▸ Exercise requirements
Each line of the material below needs to be returned exactly as written.

▸ Supplied records
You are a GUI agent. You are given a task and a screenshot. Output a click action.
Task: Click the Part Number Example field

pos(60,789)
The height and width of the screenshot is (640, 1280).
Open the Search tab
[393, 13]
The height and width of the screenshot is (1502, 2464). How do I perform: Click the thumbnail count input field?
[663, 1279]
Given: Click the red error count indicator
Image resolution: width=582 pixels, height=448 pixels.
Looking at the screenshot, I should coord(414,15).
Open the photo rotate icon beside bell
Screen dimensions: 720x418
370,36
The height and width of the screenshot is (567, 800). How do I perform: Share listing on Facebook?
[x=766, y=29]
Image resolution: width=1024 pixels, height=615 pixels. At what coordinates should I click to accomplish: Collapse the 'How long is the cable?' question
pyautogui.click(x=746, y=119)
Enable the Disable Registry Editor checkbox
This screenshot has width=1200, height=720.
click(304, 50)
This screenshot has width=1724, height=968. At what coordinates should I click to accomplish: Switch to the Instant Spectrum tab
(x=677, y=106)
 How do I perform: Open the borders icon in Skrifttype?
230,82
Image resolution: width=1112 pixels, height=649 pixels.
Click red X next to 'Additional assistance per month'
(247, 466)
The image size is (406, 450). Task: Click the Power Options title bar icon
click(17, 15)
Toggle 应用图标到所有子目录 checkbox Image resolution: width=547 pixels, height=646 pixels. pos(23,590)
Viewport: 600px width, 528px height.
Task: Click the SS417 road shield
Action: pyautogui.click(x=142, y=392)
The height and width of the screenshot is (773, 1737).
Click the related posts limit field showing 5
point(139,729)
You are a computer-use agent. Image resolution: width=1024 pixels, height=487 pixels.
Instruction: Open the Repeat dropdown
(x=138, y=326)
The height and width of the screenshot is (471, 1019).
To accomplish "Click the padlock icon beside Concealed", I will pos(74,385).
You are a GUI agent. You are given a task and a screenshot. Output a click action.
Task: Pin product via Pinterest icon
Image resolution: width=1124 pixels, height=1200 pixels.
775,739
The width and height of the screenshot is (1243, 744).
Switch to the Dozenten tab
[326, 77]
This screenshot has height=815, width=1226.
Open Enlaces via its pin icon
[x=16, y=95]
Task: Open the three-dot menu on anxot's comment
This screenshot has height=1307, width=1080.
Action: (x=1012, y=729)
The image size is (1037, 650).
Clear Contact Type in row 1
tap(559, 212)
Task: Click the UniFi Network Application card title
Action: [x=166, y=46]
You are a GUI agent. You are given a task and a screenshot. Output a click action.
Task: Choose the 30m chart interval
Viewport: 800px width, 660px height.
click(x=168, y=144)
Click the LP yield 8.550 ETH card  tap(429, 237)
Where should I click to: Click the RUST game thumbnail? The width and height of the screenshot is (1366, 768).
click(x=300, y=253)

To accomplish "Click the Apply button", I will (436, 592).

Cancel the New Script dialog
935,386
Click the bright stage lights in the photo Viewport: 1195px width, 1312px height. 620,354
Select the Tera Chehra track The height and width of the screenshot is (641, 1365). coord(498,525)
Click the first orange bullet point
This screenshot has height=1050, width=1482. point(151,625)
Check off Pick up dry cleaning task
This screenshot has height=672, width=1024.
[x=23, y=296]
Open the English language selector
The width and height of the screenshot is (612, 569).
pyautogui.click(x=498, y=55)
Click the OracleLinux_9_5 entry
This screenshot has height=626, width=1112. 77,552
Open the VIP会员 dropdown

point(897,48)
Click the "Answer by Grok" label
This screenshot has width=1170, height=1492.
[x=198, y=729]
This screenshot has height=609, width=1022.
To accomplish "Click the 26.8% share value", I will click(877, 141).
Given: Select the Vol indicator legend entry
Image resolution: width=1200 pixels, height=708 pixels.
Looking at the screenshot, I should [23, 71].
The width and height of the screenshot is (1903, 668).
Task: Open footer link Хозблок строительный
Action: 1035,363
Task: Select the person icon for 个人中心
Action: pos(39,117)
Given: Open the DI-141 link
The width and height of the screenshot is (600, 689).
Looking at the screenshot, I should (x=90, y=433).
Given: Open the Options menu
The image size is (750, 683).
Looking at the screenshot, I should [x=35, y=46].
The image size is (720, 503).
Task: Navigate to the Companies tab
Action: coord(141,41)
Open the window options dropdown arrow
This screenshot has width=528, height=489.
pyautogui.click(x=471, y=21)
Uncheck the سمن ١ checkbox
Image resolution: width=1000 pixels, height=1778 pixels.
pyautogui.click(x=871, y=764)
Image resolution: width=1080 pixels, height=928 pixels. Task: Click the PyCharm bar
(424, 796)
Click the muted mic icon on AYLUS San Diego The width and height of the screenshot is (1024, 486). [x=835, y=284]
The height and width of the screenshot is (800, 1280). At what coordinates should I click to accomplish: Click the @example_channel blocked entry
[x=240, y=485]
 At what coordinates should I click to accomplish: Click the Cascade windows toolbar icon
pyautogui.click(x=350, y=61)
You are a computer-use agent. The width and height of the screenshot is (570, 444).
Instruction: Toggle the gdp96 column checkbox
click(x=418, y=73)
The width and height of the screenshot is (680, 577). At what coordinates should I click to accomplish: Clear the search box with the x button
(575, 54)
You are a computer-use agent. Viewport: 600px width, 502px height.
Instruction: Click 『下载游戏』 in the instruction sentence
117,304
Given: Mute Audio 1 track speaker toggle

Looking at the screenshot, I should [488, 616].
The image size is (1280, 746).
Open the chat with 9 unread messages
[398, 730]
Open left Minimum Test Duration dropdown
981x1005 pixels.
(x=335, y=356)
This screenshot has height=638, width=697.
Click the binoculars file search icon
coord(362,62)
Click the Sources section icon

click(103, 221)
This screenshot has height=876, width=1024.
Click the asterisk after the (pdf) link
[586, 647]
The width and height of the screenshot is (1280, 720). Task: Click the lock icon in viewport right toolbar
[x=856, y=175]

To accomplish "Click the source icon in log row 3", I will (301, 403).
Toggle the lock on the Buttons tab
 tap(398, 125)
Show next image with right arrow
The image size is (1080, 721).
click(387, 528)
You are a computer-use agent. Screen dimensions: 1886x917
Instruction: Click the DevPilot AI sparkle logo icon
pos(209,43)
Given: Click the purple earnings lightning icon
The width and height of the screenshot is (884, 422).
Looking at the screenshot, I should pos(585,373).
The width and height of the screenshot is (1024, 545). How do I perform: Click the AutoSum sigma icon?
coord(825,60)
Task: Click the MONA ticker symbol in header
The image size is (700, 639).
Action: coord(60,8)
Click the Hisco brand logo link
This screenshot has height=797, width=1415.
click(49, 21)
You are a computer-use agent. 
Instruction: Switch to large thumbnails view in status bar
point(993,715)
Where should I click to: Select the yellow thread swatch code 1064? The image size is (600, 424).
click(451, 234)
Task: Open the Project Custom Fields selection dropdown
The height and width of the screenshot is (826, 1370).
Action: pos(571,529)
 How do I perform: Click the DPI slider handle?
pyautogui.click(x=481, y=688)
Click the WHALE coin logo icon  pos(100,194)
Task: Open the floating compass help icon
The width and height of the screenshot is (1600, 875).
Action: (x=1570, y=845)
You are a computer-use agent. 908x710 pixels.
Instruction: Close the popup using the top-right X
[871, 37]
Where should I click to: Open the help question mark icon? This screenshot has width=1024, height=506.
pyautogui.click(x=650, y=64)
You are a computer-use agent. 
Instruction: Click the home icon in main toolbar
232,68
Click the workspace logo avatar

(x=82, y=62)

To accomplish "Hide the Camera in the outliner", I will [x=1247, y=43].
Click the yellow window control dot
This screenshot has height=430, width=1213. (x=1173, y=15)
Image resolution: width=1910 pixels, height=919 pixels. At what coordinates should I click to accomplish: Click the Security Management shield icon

▸ Written answer
You are a GUI agent. You are given a task and a screenshot. Output a click action.
Task: Click the Part Number Example field

pos(60,789)
The height and width of the screenshot is (640, 1280).
Open the Search tab
[393, 13]
The height and width of the screenshot is (1502, 2464). How do I perform: Click the thumbnail count input field?
[663, 1279]
Given: Click the red error count indicator
Image resolution: width=582 pixels, height=448 pixels.
Looking at the screenshot, I should coord(414,15).
Open the photo rotate icon beside bell
Screen dimensions: 720x418
370,36
The height and width of the screenshot is (567, 800). How do I perform: Share listing on Facebook?
[x=766, y=29]
Image resolution: width=1024 pixels, height=615 pixels. At what coordinates should I click to accomplish: Collapse the 'How long is the cable?' question
pyautogui.click(x=746, y=119)
Enable the Disable Registry Editor checkbox
This screenshot has width=1200, height=720.
click(304, 50)
This screenshot has width=1724, height=968. At what coordinates should I click to accomplish: Switch to the Instant Spectrum tab
(x=677, y=106)
 How do I perform: Open the borders icon in Skrifttype?
230,82
Image resolution: width=1112 pixels, height=649 pixels.
Click red X next to 'Additional assistance per month'
(247, 466)
The image size is (406, 450). Task: Click the Power Options title bar icon
click(17, 15)
Toggle 应用图标到所有子目录 checkbox Image resolution: width=547 pixels, height=646 pixels. pos(23,590)
Viewport: 600px width, 528px height.
Task: Click the SS417 road shield
Action: pyautogui.click(x=142, y=392)
The height and width of the screenshot is (773, 1737).
Click the related posts limit field showing 5
point(139,729)
You are a computer-use agent. Image resolution: width=1024 pixels, height=487 pixels.
Instruction: Open the Repeat dropdown
(x=138, y=326)
The height and width of the screenshot is (471, 1019).
To accomplish "Click the padlock icon beside Concealed", I will pos(74,385).
You are a GUI agent. You are given a task and a screenshot. Output a click action.
Task: Pin product via Pinterest icon
Image resolution: width=1124 pixels, height=1200 pixels.
775,739
The width and height of the screenshot is (1243, 744).
Switch to the Dozenten tab
[326, 77]
This screenshot has height=815, width=1226.
Open Enlaces via its pin icon
[x=16, y=95]
Task: Open the three-dot menu on anxot's comment
This screenshot has height=1307, width=1080.
Action: (x=1012, y=729)
The image size is (1037, 650).
Clear Contact Type in row 1
tap(559, 212)
Task: Click the UniFi Network Application card title
Action: [x=166, y=46]
You are a GUI agent. You are given a task and a screenshot. Output a click action.
Task: Choose the 30m chart interval
Viewport: 800px width, 660px height.
click(x=168, y=144)
Click the LP yield 8.550 ETH card  tap(429, 237)
Where should I click to: Click the RUST game thumbnail? The width and height of the screenshot is (1366, 768).
click(x=300, y=253)

To accomplish "Click the Apply button", I will (436, 592).

Cancel the New Script dialog
935,386
Click the bright stage lights in the photo Viewport: 1195px width, 1312px height. 620,354
Select the Tera Chehra track The height and width of the screenshot is (641, 1365). coord(498,525)
Click the first orange bullet point
This screenshot has height=1050, width=1482. point(151,625)
Check off Pick up dry cleaning task
This screenshot has height=672, width=1024.
[x=23, y=296]
Open the English language selector
The width and height of the screenshot is (612, 569).
pyautogui.click(x=498, y=55)
Click the OracleLinux_9_5 entry
This screenshot has height=626, width=1112. 77,552
Open the VIP会员 dropdown

point(897,48)
Click the "Answer by Grok" label
This screenshot has width=1170, height=1492.
[x=198, y=729]
This screenshot has height=609, width=1022.
To accomplish "Click the 26.8% share value", I will click(877, 141).
Given: Select the Vol indicator legend entry
Image resolution: width=1200 pixels, height=708 pixels.
Looking at the screenshot, I should [23, 71].
The width and height of the screenshot is (1903, 668).
Task: Open footer link Хозблок строительный
Action: 1035,363
Task: Select the person icon for 个人中心
Action: pos(39,117)
Given: Open the DI-141 link
The width and height of the screenshot is (600, 689).
Looking at the screenshot, I should (x=90, y=433).
Given: Open the Options menu
The image size is (750, 683).
Looking at the screenshot, I should [x=35, y=46].
The image size is (720, 503).
Task: Navigate to the Companies tab
Action: coord(141,41)
Open the window options dropdown arrow
This screenshot has width=528, height=489.
pyautogui.click(x=471, y=21)
Uncheck the سمن ١ checkbox
Image resolution: width=1000 pixels, height=1778 pixels.
pyautogui.click(x=871, y=764)
Image resolution: width=1080 pixels, height=928 pixels. Task: Click the PyCharm bar
(424, 796)
Click the muted mic icon on AYLUS San Diego The width and height of the screenshot is (1024, 486). [x=835, y=284]
The height and width of the screenshot is (800, 1280). At what coordinates should I click to accomplish: Click the @example_channel blocked entry
[x=240, y=485]
 At what coordinates should I click to accomplish: Click the Cascade windows toolbar icon
pyautogui.click(x=350, y=61)
You are a computer-use agent. The width and height of the screenshot is (570, 444).
Instruction: Toggle the gdp96 column checkbox
click(x=418, y=73)
The width and height of the screenshot is (680, 577). At what coordinates should I click to accomplish: Clear the search box with the x button
(575, 54)
You are a computer-use agent. Viewport: 600px width, 502px height.
Instruction: Click 『下载游戏』 in the instruction sentence
117,304
Given: Mute Audio 1 track speaker toggle

Looking at the screenshot, I should [488, 616].
The image size is (1280, 746).
Open the chat with 9 unread messages
[398, 730]
Open left Minimum Test Duration dropdown
981x1005 pixels.
(x=335, y=356)
This screenshot has height=638, width=697.
Click the binoculars file search icon
coord(362,62)
Click the Sources section icon

click(103, 221)
This screenshot has height=876, width=1024.
Click the asterisk after the (pdf) link
[586, 647]
The width and height of the screenshot is (1280, 720). Task: Click the lock icon in viewport right toolbar
[x=856, y=175]

To accomplish "Click the source icon in log row 3", I will (301, 403).
Toggle the lock on the Buttons tab
 tap(398, 125)
Show next image with right arrow
The image size is (1080, 721).
click(387, 528)
You are a computer-use agent. Screen dimensions: 1886x917
Instruction: Click the DevPilot AI sparkle logo icon
pos(209,43)
Given: Click the purple earnings lightning icon
The width and height of the screenshot is (884, 422).
Looking at the screenshot, I should pos(585,373).
The width and height of the screenshot is (1024, 545). How do I perform: Click the AutoSum sigma icon?
coord(825,60)
Task: Click the MONA ticker symbol in header
The image size is (700, 639).
Action: coord(60,8)
Click the Hisco brand logo link
This screenshot has height=797, width=1415.
click(49, 21)
You are a computer-use agent. 
Instruction: Switch to large thumbnails view in status bar
point(993,715)
Where should I click to: Select the yellow thread swatch code 1064? The image size is (600, 424).
click(451, 234)
Task: Open the Project Custom Fields selection dropdown
The height and width of the screenshot is (826, 1370).
Action: pos(571,529)
 How do I perform: Click the DPI slider handle?
pyautogui.click(x=481, y=688)
Click the WHALE coin logo icon  pos(100,194)
Task: Open the floating compass help icon
The width and height of the screenshot is (1600, 875).
Action: (x=1570, y=845)
You are a computer-use agent. 908x710 pixels.
Instruction: Close the popup using the top-right X
[871, 37]
Where should I click to: Open the help question mark icon? This screenshot has width=1024, height=506.
pyautogui.click(x=650, y=64)
You are a computer-use agent. 
Instruction: Click the home icon in main toolbar
232,68
Click the workspace logo avatar

(x=82, y=62)

To accomplish "Hide the Camera in the outliner", I will [x=1247, y=43].
Click the yellow window control dot
This screenshot has height=430, width=1213. (x=1173, y=15)
Image resolution: width=1910 pixels, height=919 pixels. At what coordinates should I click to accomplish: Click the Security Management shield icon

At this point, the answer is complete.